Pnut compiles a reasonably large subset of C99 to human-readable POSIX shell scripts. It can be used to generate portable shell scripts without having to write shell. Try the web version!
Its main uses are:
- As a transpiler to write portable shell scripts in C.
- As a way to bootstrap a compiler written in C with an executable version that is still human readable (See reproducible builds).
Main features:
- No new language to learn -- C code in, shell code out.
- The human-readable shell script is easy to read and understand.

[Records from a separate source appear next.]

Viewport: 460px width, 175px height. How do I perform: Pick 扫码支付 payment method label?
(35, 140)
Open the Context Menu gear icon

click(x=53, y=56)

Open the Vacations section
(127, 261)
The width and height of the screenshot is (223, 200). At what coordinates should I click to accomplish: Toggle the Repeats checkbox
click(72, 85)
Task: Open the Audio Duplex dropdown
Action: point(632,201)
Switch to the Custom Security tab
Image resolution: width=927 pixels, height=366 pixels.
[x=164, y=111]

- A runtime library including file I/O and dynamic memory allocations.
- A preprocessor (
#include,#ifdef,#if,#define MACRO ...,#define MACRO_F(x) ...). - Integrates easily with existing shell scripts.
The examples directory contains many examples. We invite you take a look!
Other than being able to compile itself, Pnut can also compile the Ribbit Virtual Machine which can run a R4RS Scheme Read-eval-print loop directly in shell. See repl.sh for the generated shell script.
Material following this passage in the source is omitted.